AANGELEVERD FRAGMENT:
------------------------------
Gezegde: Het mooiste vermaak is leedvermaak.
Wer ........ Schaden hat, braucht für ........ Spott nicht zu sorgen.
Woorden met de uitgang -en zijn overwegend mannelijk, hier lijdend voorwerp: den Schaden.
Der Spott bestaat uit de stam van een werkwoord, hier na für, dus 4e naamval.
Wer vraagt naar het onderwerp: Wer hat einen Schaden?. Het is dus een 'vervangend onderwerp'.
Ich habe (mijn) ........ Bruder gefragt, ob er auch mitkommt.
Fragen is een werkwoord met de vaste 4e naamval:
Ich frage sie, Sie / ihn / meinen Bruder.
Fragen (een vraag stellen) en bitten (verzoeken) zijn veel voorkomende werkwoorden die met de 4e naamval combineren.
Ich frage dich / ihn / den Lehrer.
Ich bitte Sie / meinen Vater.
Zie voor verdergaande uitleg ook menupagina 'Overzicht Duitse Grammatica (extra tips)': Verschil Nederlands-Duits m.b.t. het ontleden van zinnen.
------------------------------
GEGEVENSFRAGMENT:
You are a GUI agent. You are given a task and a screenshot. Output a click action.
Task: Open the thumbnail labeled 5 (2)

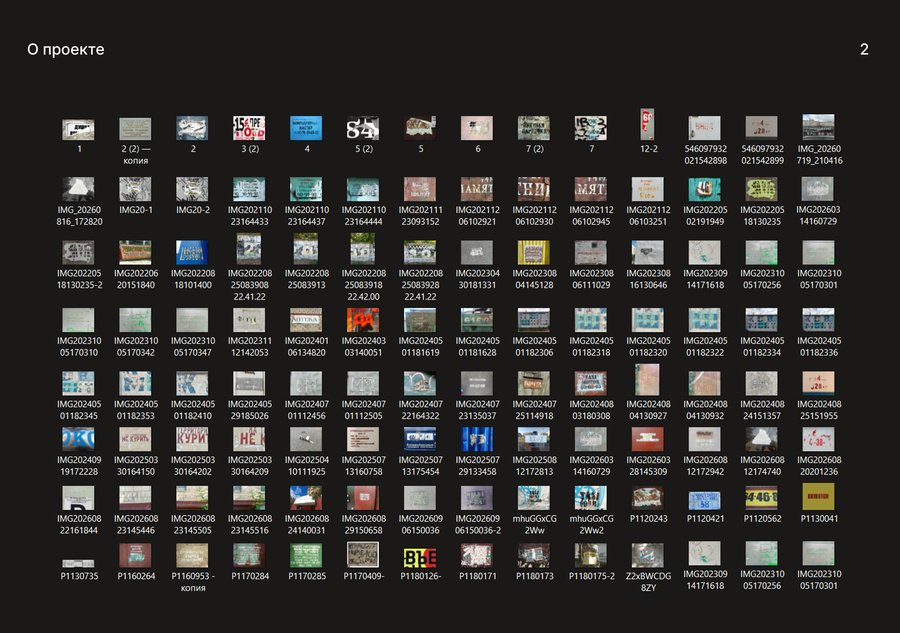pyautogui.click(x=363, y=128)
------------------------------
OPDRACHTONDERDELEN:
(1) Neem uit de uitleg over de Duitse naamvallen letterlijk het stuk over van "Ich habe (mijn)" tot en met "4e naamval combineren.".
(2) Zet de uitleg over de Duitse naamvallen voort, te beginnen na de laatste zin die er staat.

UITGEWERKTE OPGAVEN:
(1)
Ich habe (mijn) ........ Bruder gefragt, ob er auch mitkommt.
Fragen is een werkwoord met de vaste 4e naamval:
Ich frage sie, Sie / ihn / meinen Bruder.
Fragen (een vraag stellen) en bitten (verzoeken) zijn veel voorkomende werkwoorden die met de 4e naamval combineren.

(2)
(Dat is noch vlees noch vis.)
Das ist ........ Fisch ........ Fleisch.
noch ... noch = weder ... noch: niet het een noch het ander
entweder ... oder = of ... of, stelt de keuze: het een of het ander
De twee andere opties bestaan niet.
(Levenswijsheid)
Wer will, sucht Wege. Wer nicht will, sucht (redenen) ........ .
Wie (iets) wil, zoekt naar wegen (om het te bereiken). Wie niet wil, zoekt naar redenen (waarom het niet kan/lukt).
der Grund - die Gründe: redenen, motivatie(s)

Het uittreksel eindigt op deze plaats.